Stored items from a collection:
================

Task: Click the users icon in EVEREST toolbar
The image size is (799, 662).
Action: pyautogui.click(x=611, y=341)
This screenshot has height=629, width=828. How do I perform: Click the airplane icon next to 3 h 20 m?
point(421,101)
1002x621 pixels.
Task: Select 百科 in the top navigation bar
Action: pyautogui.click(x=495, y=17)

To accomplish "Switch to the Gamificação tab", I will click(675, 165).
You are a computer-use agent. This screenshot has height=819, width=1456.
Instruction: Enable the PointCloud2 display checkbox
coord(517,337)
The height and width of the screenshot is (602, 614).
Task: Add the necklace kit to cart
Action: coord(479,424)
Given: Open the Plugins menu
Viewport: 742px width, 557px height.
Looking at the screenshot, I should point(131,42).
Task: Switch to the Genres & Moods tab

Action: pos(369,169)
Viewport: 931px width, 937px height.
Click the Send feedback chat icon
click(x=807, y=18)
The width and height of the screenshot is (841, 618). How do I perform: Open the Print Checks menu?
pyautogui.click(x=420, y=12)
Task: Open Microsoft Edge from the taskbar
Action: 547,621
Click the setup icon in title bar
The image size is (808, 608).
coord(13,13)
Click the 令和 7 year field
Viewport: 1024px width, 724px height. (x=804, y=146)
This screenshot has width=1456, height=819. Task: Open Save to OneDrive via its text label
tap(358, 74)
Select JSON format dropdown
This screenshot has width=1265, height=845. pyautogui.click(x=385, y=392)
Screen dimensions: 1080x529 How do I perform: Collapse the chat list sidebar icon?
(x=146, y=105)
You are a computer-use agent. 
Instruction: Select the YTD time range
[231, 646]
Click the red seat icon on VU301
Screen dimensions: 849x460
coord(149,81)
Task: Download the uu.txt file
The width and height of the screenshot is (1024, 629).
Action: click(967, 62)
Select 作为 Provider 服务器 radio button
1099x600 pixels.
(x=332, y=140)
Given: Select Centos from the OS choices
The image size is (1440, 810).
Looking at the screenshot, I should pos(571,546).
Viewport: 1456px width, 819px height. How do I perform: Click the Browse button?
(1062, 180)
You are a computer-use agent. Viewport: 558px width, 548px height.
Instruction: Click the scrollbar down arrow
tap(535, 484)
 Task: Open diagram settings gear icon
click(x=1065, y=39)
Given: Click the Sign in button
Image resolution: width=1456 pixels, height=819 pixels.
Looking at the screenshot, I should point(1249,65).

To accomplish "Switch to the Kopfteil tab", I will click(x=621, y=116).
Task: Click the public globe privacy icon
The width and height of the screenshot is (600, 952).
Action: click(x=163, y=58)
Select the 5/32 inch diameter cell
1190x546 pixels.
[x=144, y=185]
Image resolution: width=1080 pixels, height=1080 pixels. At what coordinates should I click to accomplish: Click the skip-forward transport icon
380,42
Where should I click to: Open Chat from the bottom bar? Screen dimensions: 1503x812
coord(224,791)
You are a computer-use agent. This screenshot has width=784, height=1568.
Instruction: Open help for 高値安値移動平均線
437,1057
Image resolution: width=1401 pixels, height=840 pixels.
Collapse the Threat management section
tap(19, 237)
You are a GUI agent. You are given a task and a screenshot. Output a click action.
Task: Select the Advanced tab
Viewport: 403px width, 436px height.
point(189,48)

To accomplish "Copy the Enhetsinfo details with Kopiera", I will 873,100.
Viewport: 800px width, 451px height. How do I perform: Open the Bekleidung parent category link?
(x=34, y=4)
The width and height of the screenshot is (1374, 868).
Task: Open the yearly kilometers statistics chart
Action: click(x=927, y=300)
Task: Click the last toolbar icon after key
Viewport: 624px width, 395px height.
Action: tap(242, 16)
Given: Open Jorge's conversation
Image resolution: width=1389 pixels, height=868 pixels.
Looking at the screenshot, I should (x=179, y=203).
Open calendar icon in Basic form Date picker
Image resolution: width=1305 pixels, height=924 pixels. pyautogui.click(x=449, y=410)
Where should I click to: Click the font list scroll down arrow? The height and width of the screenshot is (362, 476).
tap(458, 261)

================

Reproduce all of the rows above, substituting "How can I do this:" for every instance of "How do I perform:" and keeping everything else unchanged.

Task: Click the users icon in EVEREST toolbar
The image size is (799, 662).
Action: pyautogui.click(x=611, y=341)
This screenshot has height=629, width=828. How can I do this: Click the airplane icon next to 3 h 20 m?
point(421,101)
1002x621 pixels.
Task: Select 百科 in the top navigation bar
Action: pyautogui.click(x=495, y=17)

To accomplish "Switch to the Gamificação tab", I will click(675, 165).
You are a computer-use agent. This screenshot has height=819, width=1456.
Instruction: Enable the PointCloud2 display checkbox
coord(517,337)
The height and width of the screenshot is (602, 614).
Task: Add the necklace kit to cart
Action: coord(479,424)
Given: Open the Plugins menu
Viewport: 742px width, 557px height.
Looking at the screenshot, I should point(131,42).
Task: Switch to the Genres & Moods tab

Action: pos(369,169)
Viewport: 931px width, 937px height.
Click the Send feedback chat icon
click(x=807, y=18)
The width and height of the screenshot is (841, 618). How can I do this: Open the Print Checks menu?
pyautogui.click(x=420, y=12)
Task: Open Microsoft Edge from the taskbar
Action: 547,621
Click the setup icon in title bar
The image size is (808, 608).
coord(13,13)
Click the 令和 7 year field
Viewport: 1024px width, 724px height. (x=804, y=146)
This screenshot has width=1456, height=819. Task: Open Save to OneDrive via its text label
tap(358, 74)
Select JSON format dropdown
This screenshot has width=1265, height=845. pyautogui.click(x=385, y=392)
Screen dimensions: 1080x529 How can I do this: Collapse the chat list sidebar icon?
(x=146, y=105)
You are a computer-use agent. 
Instruction: Select the YTD time range
[231, 646]
Click the red seat icon on VU301
Screen dimensions: 849x460
coord(149,81)
Task: Download the uu.txt file
The width and height of the screenshot is (1024, 629).
Action: click(967, 62)
Select 作为 Provider 服务器 radio button
1099x600 pixels.
(x=332, y=140)
Given: Select Centos from the OS choices
The image size is (1440, 810).
Looking at the screenshot, I should pos(571,546).
Viewport: 1456px width, 819px height. How can I do this: Click the Browse button?
(1062, 180)
You are a computer-use agent. Viewport: 558px width, 548px height.
Instruction: Click the scrollbar down arrow
tap(535, 484)
 Task: Open diagram settings gear icon
click(x=1065, y=39)
Given: Click the Sign in button
Image resolution: width=1456 pixels, height=819 pixels.
Looking at the screenshot, I should point(1249,65).

To accomplish "Switch to the Kopfteil tab", I will click(x=621, y=116).
Task: Click the public globe privacy icon
The width and height of the screenshot is (600, 952).
Action: click(x=163, y=58)
Select the 5/32 inch diameter cell
1190x546 pixels.
[x=144, y=185]
Image resolution: width=1080 pixels, height=1080 pixels. At what coordinates should I click to accomplish: Click the skip-forward transport icon
380,42
Where should I click to: Open Chat from the bottom bar? Screen dimensions: 1503x812
coord(224,791)
You are a computer-use agent. This screenshot has width=784, height=1568.
Instruction: Open help for 高値安値移動平均線
437,1057
Image resolution: width=1401 pixels, height=840 pixels.
Collapse the Threat management section
tap(19, 237)
You are a GUI agent. You are given a task and a screenshot. Output a click action.
Task: Select the Advanced tab
Viewport: 403px width, 436px height.
point(189,48)

To accomplish "Copy the Enhetsinfo details with Kopiera", I will 873,100.
Viewport: 800px width, 451px height. How can I do this: Open the Bekleidung parent category link?
(x=34, y=4)
The width and height of the screenshot is (1374, 868).
Task: Open the yearly kilometers statistics chart
Action: click(x=927, y=300)
Task: Click the last toolbar icon after key
Viewport: 624px width, 395px height.
Action: tap(242, 16)
Given: Open Jorge's conversation
Image resolution: width=1389 pixels, height=868 pixels.
Looking at the screenshot, I should (x=179, y=203).
Open calendar icon in Basic form Date picker
Image resolution: width=1305 pixels, height=924 pixels. pyautogui.click(x=449, y=410)
Where should I click to: Click the font list scroll down arrow? The height and width of the screenshot is (362, 476).
tap(458, 261)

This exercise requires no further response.